This simulation example demonstrates how to conduct a permutation-based test for a partial regression coefficient in a multiple linear regression model.
# Load Libraries
library(knitr)
library(mosaic)
library(ggplot2)
library(MASS)
# Set knitr options
opts_chunk$set(fig.width = 6, fig.height=5)
# Clear Environment (optional)
remove(list=ls())
# Set seed
set.seed(314159)
Here we will consider a simple simulation where a response variable, y, is related to two predictor variables, x1 and x2. The predictors are themselves correlated. We will illustrate a simple permutation-based test for the effect of x1, adjusted for x2.
Steps:
Simulation parameters
Sigma <- matrix(c(10,3,3,2),2,2)
Beta <- c(0.2, -0.5)
Create correlated predictors
X<- mvrnorm(n = 100, rep(0, 2), Sigma)
cor(X)
## [,1] [,2]
## [1,] 1.0000000 0.6054432
## [2,] 0.6054432 1.0000000
Form response variables
y<-X%*%Beta+rnorm(100,0,2)
Mydata<-data.frame(y=y, x1=X[,1], x2=X[,2])
Fit regression model to the data
lmsim<-lm(y~x1+x2, data=Mydata)
summary(lmsim)
##
## Call:
## lm(formula = y ~ x1 + x2, data = Mydata)
##
## Residuals:
## Min 1Q Median 3Q Max
## -4.9605 -1.3618 -0.1088 1.2206 5.3751
##
## Coefficients:
## Estimate Std. Error t value Pr(>|t|)
## (Intercept) -0.05740 0.21377 -0.269 0.78888
## x1 0.18488 0.08781 2.105 0.03783 *
## x2 -0.66629 0.20420 -3.263 0.00152 **
## ---
## Signif. codes: 0 '***' 0.001 '**' 0.01 '*' 0.05 '.' 0.1 ' ' 1
##
## Residual standard error: 2.134 on 97 degrees of freedom
## Multiple R-squared: 0.09913, Adjusted R-squared: 0.08056
## F-statistic: 5.337 on 2 and 97 DF, p-value: 0.006326
Step 1: capture the part of x1 that is not related to x2
lm1<-lm(x1~x2, data=Mydata)
Mydata<-Mydata %>% mutate(x1resid=lm1$resid)

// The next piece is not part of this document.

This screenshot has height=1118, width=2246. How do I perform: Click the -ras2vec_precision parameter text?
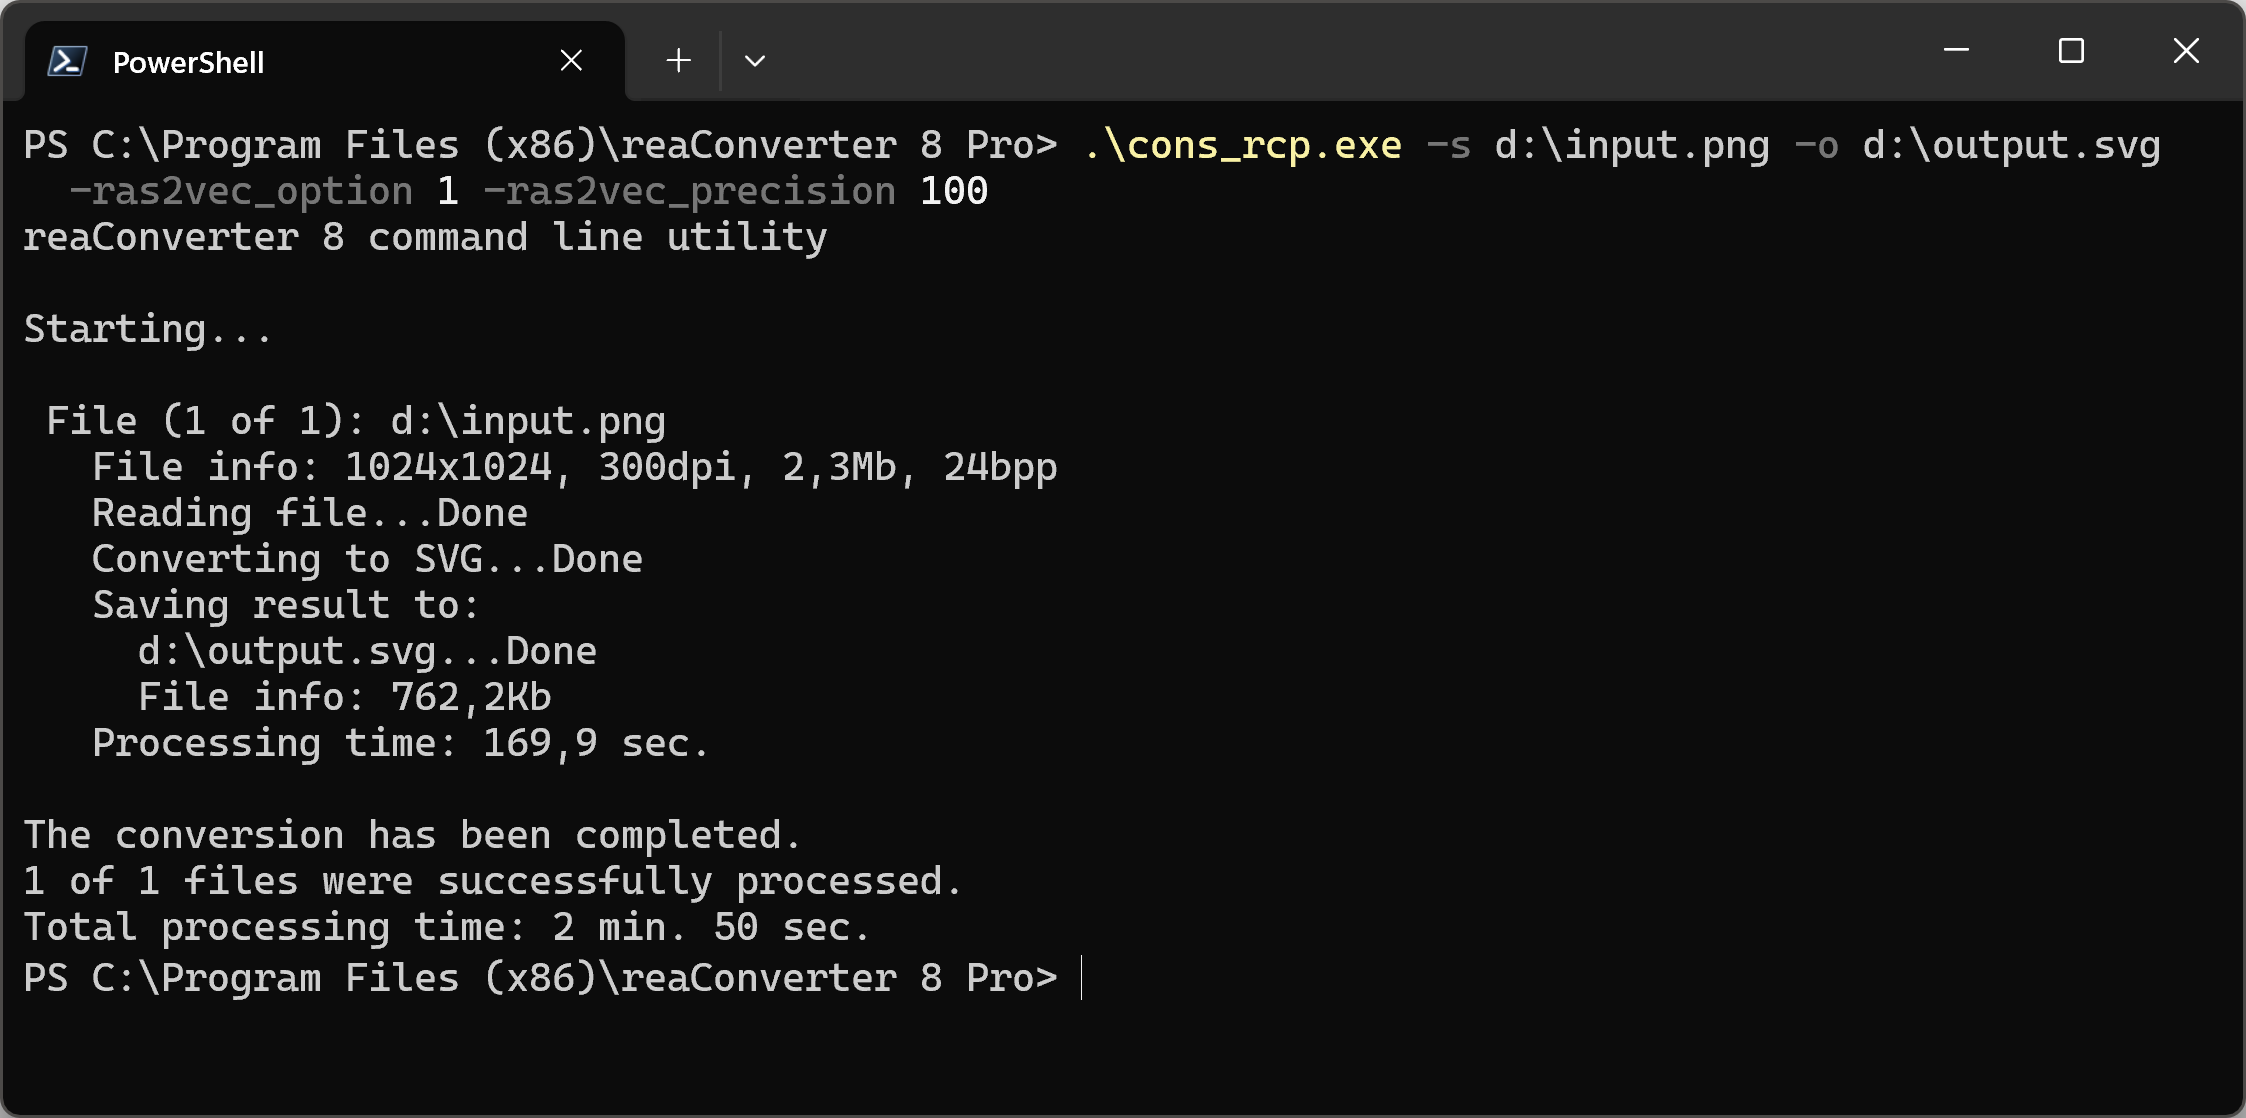pos(689,192)
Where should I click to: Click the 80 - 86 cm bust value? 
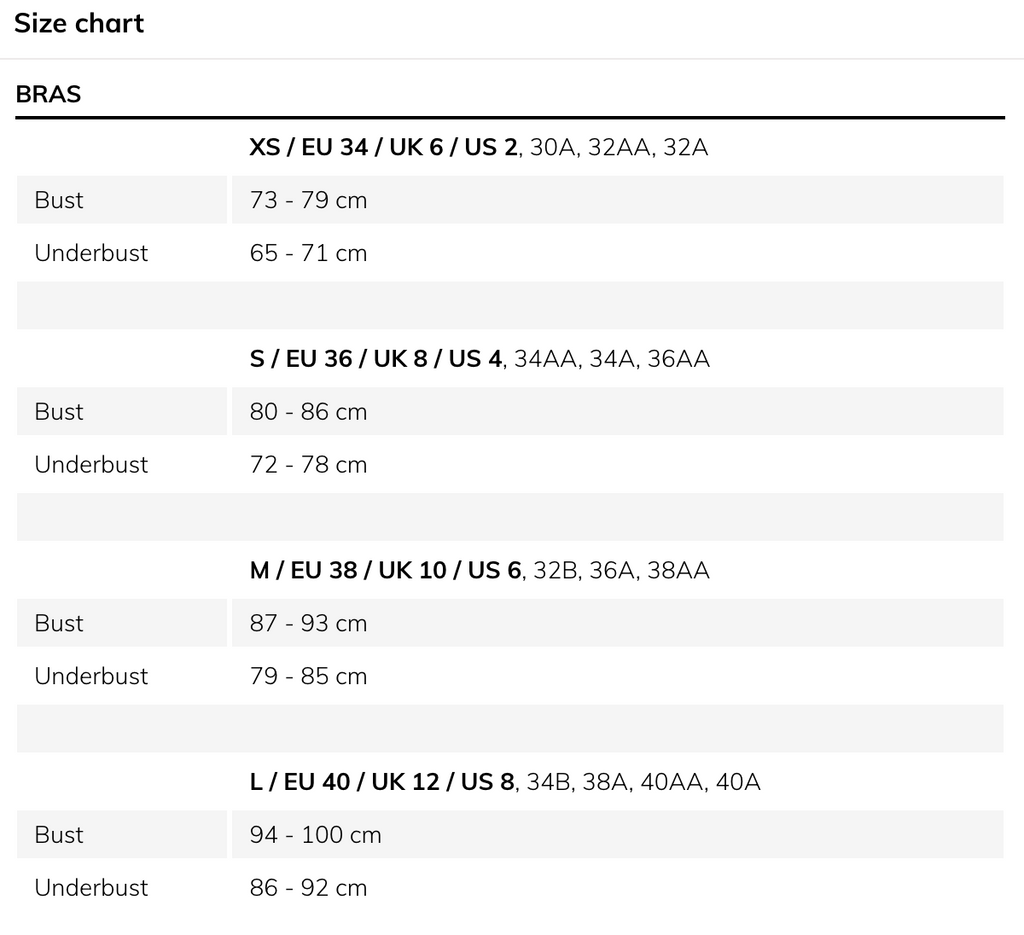[x=308, y=412]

Demonstrate that using the residuals here results in the same coefficient, standard error, t-statistic and p-value for x1 as in our original regression (lmsim)
lmsim2<-lm(y~x1resid+x2, data=Mydata)
summary(lmsim2)
##
## Call:
## lm(formula = y ~ x1resid + x2, data = Mydata)
##
## Residuals:
## Min 1Q Median 3Q Max
## -4.9605 -1.3618 -0.1088 1.2206 5.3751
##
## Coefficients:
## Estimate Std. Error t value Pr(>|t|)
## (Intercept) -0.04442 0.21368 -0.208 0.8358
## x1resid 0.18488 0.08781 2.105 0.0378 *
## x2 -0.40599 0.16252 -2.498 0.0142 *
## ---
## Signif. codes: 0 '***' 0.001 '**' 0.01 '*' 0.05 '.' 0.1 ' ' 1
##
## Residual standard error: 2.134 on 97 degrees of freedom
## Multiple R-squared: 0.09913, Adjusted R-squared: 0.08056
## F-statistic: 5.337 on 2 and 97 DF, p-value: 0.006326
Store the t-statistic for x1 from this model
(tstat<-summary(lmsim)$coefficients[2,3])
## [1] 2.105456
Step 2: create the permutation distribution
randsims<-do(10000)*{
lmrand<-lm(y~shuffle(x1resid)+x2, data=Mydata)
summary(lmrand)$coefficients[2,3]
}
head(randsims)
## result
## 1 0.3131506
## 2 0.6579098
## 3 0.7203800
## 4 -0.2128813
## 5 -0.5701575
## 6 0.3548467
Plot the randomization distribution with our original statistic
histogram(~result, data=randsims, v=tstat, col="gray")
Determine our p-value
prop(~I(abs(result)>=tstat), data=randsims)
## prop_TRUE
## 0.0393
The permutation-based approach allows us to relax the Normality assumption. Our randomization-based p-value is really similar to the p-value of the original t-test. This result is not surprising given that the assumptions of linear regression (constant variance, normality, linearity) all hold in the simulation example.